Мастер молчит, спасибо ему за понимание. У него есть совесть и голова на плечах Он отчитывается за пройденные метры, получает взбучки, канючит лес, коронки, доски, трос, выслушивает жалобы работяг и требования начальствующих. Уж его-то зарплата зависит от плана больше, чем самих проходчиков. Но орет и орет во всю мощь своей глотки один бригадир. Ему можно, ему не слаще других и платят столько же. Но он опытней, сильней и потому дерзок.
— Полметра не хватает, — упрашивает маркшейдера. — Ты же видел, как уродовались…
— Сделаю, — прячет глаза тот. — Вам поверю! А другому шурфу, все…
Зарекся!
И вот, обреченно вздыхая, маркшейдер готовится подписать халтуру, но врывается в его вагончик бригадир, падает на стул без сил и добродушно смеется:
— Две отпалки за смену, метр лишний, сверх подряда… Вывалы тоже закрой — все лишняя копейка.
Маркшейдер недоверчиво поглядывает: не гонит ли бугор? Тот замечает смущенный взгляд, недоверие, смеется и подмигивает:
— Чем мух травишь? Хорошо у тебя, тихо.
В дверь просовывается сияющая Пашина физиономия.

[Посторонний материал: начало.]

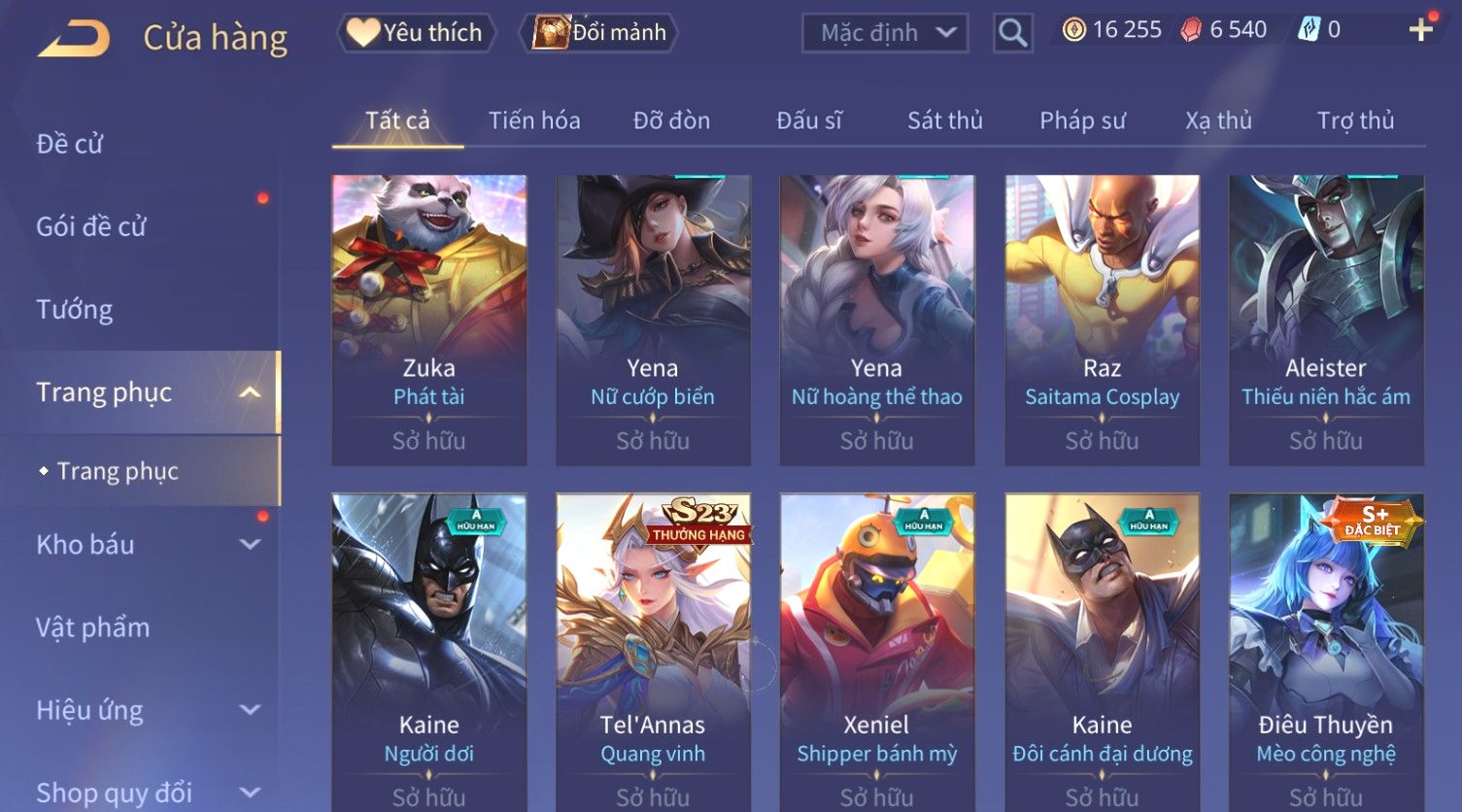Image resolution: width=1462 pixels, height=812 pixels.
Task: Open Raz Saitama Cosplay skin card
Action: pyautogui.click(x=1102, y=320)
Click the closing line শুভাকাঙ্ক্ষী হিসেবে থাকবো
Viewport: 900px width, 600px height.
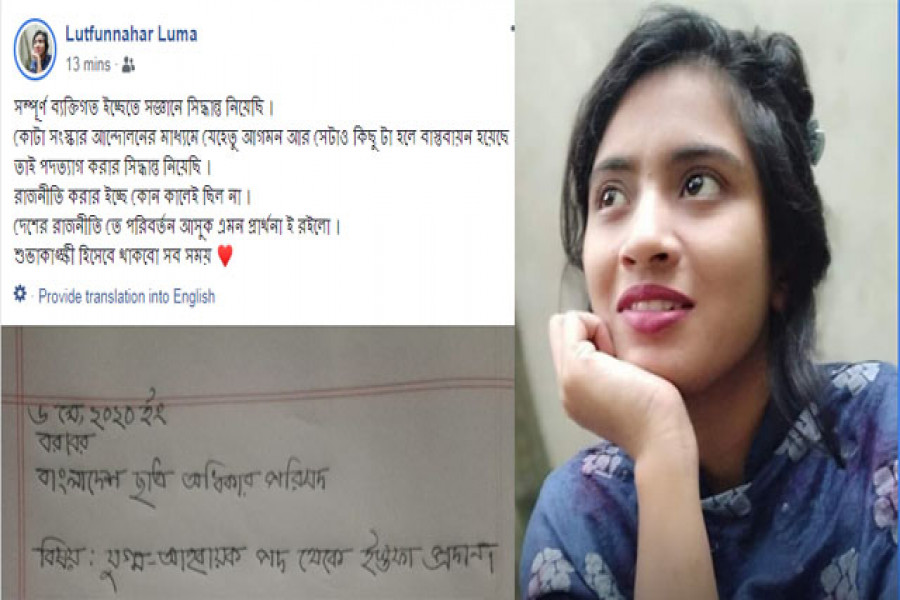[113, 257]
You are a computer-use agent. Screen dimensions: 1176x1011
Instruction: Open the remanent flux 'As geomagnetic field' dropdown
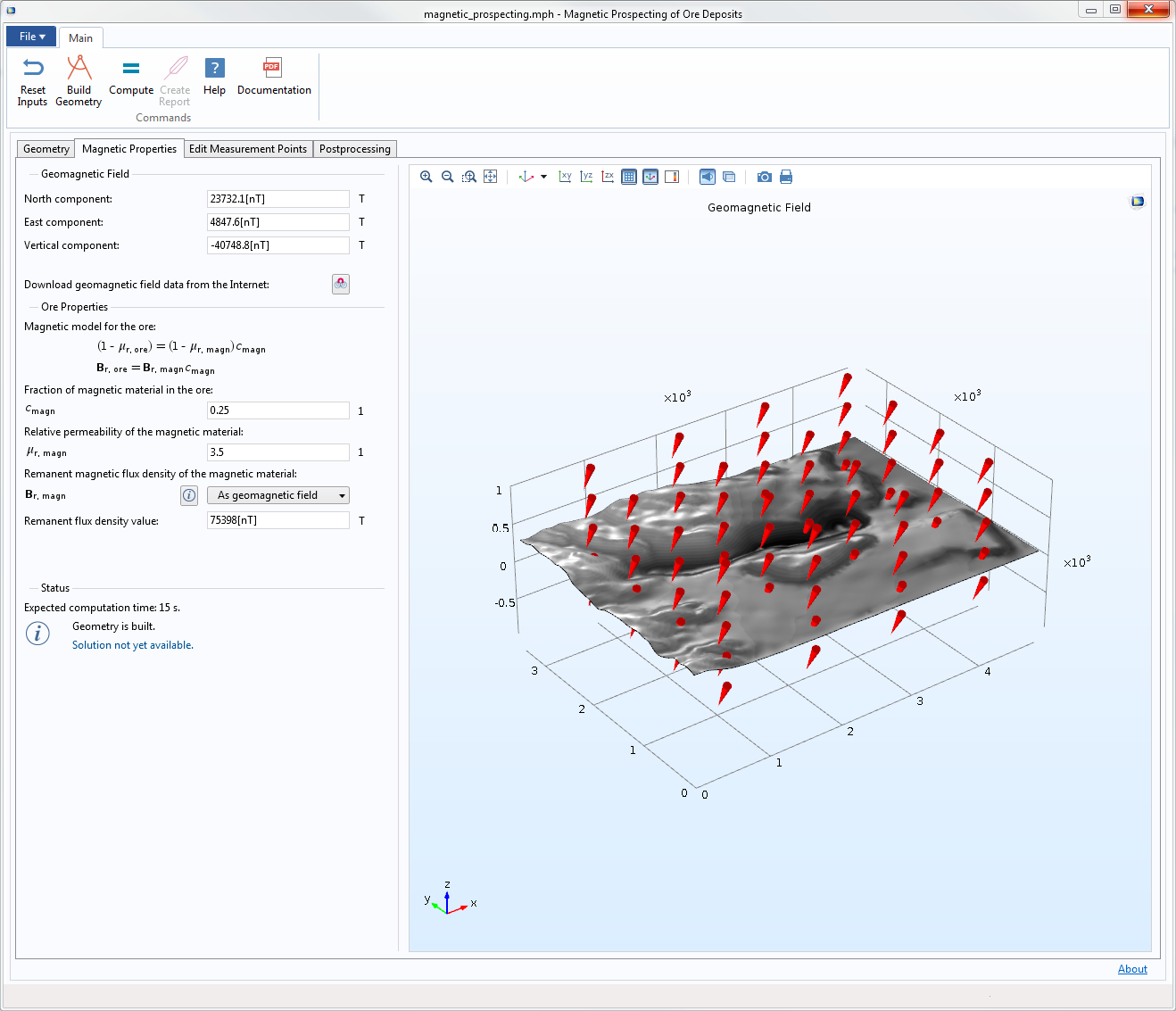(278, 495)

— И по стволу подряд вытянули и по рассечке план сделали. Молодцы.
Ликвидацию аварии закрою отдельным нарядом, а Фоке, — складывает пальцы в дулю. — Еще коэффициентом вздрючим. Только бы начальник не срезал зарплату…
— Это почему срежет? Все законно: ни метра приписки, — возмущается бригадир.
— Почему!? — неприязненно морщится Паша. — Скажет «не дам» — и амба!
— Я его в бадье видел, вниз головой, — замысловато ругается бригадир.
— Сидит весь день у кондиционера и еще косяка давит на наши кровные.
— Ты лучше Шнапса отправь для разговора с ним, они — друзья по молодости.
Кончился июль. И аварию ликвидировали, и отставание, еще и свой план сделали. Устало зарекались: в следующий раз приехать с москитной сеткой, с аптечкой и перечной мятой для спасения от мух. Старые бичи печально посмеивались, не впервой слышали такие умные зароки, но не помнили, чтобы они выполнялись.
Самолетов не было. Значит, буровики тоже поедут поездом. Июль — все куда-то едут, достать билеты не так просто, а брони геологическому поселку нет. Те, что выберутся на станцию первыми, уедут быстрей. Тимохан, житель пристанционного поселка, обещал увезти смену шурфовиков на своем мотоцикле, для этого привинтил к нему коляску. К пяти часам утра все уже помылись и переоделись. С таким трудом все наладили, вошли в режим, нельзя бросать шурф без присмотра? На какой-нибудь час опоздает смена, зальет водой электромоторы, затопит рассечку. На скрейперной лебедке совсем новый мотор — жалко, если пропадет!
Но даже бригадир отмахивается — пропади, надо выбираться.